- Долго ли ждать, господин?
- Нет... недолго. Смотри, они сейчас пойдут на штурм.
Переговоры степняки решили не вести. Смысл?
Их и так уже посылали, и не раз... чего время тратить? Каган ждать не будет, ему вынь и положь голову Торнейского, лучше с телом, лучше - живого. А на это время надо. Степняки не знали, что в крепости почти никого нет, и штурмовать ее готовились со всем прилежанием. Кал-ран Мурсун лично направлял атаку.
Сделали таран, срубив первое подходящее дерево, кое-как прикрыли его щитами и кожами, и поползли к воротам.
- Сбросить бы на них чего хорошего, - протянул Серс.
- Там Эльтц, кажется, что-то оставил, - кивнул на надвратную башню Стивен. - Посмотришь?
Рядовой умчался.
Стивен остался на стене еще ненадолго, потом поспешил к воротам.
Там он и примет свой последний бой. Именно там.
***
Кал-ран Мурсун чувствовал лишь отчаяние. Скоро, уже скоро сюда пожалует каган, а что ему предъявит кал-ран? Запертую крепость?
Но и Торнейский не сдастся, наверняка... надо штурмовать!
От отчаяния Мурсун пошел на крайние меры. В конце концов, их больше, чем осажденных! Если навалиться со всех сторон, Торнейский не выдержит.
Кал-ран собрал кан-аров, подробно объяснил каждому его задачу - и штурм начался.

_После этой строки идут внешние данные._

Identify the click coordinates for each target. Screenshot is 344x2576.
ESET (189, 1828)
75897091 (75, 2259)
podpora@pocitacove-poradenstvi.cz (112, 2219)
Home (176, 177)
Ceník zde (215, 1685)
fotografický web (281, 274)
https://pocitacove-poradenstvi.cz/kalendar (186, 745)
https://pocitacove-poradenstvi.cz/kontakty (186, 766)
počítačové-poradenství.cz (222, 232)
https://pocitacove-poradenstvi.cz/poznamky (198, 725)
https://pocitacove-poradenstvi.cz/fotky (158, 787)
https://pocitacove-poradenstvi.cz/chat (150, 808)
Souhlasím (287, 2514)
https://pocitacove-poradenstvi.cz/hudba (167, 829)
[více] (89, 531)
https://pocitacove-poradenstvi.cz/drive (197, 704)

Тысяча человек бросилась на стены. С собой они несли лестницы, веревки, еще пятьдесят воинов понесли импровизированный таран к воротам.
Кажется, сверху что-то падало, но мало, слишком мало.
Удар, еще удар...
Мурсун смотрел расширенными от удивления глазами. Но....

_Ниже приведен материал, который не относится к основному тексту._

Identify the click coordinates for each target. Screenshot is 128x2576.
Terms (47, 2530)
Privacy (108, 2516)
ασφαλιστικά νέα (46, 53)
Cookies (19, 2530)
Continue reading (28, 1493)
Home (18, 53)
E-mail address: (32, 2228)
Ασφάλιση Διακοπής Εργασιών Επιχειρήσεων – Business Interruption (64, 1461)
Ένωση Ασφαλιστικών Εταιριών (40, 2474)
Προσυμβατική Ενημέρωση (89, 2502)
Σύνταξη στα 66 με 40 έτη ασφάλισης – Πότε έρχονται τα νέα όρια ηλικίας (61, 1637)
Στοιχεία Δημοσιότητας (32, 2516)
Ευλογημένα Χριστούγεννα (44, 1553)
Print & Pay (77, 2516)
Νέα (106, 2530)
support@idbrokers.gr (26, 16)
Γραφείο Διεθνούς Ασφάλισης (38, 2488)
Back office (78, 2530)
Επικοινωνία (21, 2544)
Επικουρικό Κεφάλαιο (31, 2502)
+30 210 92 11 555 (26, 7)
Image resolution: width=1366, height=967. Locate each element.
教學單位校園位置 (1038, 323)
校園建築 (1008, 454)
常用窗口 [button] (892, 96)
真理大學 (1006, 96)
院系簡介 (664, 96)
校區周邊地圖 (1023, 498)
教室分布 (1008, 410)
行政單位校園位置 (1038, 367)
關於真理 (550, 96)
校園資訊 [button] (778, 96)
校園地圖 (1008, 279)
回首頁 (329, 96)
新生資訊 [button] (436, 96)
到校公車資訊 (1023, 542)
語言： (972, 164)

Люди, которые лезут на стены, наиболее уязвимы именно в этот момент. Перерубить веревки, сбросить лестницы, не пустить врага на гребень стены.... Это элементарно!
Но почему сейчас ничего не происходит?
Неясно, ничего не ясно...
Первые степняки достигли гребня стены и посыпались во двор. Также - не встречая сопротивления.
- Что происходит? - Мурсун требовательно смотрел на стоящих рядом. Но ответа не было.
***
Стивен понимал, что стену они защищать не смогут. Значит - им надо найти место, в котором их не размажут сразу.
К примеру - у ворот. Там они прикрыты с боков, расстрелять их тоже не получится, арканами не выдернешь, а что ворота разобьют...
Стивен подозревал, что к тому времени ему все будет безразлично.
А вот и первые степняки.
Спускаются со стены, оглядываются, переговариваются на своем гортанном языке, ничего не понимая....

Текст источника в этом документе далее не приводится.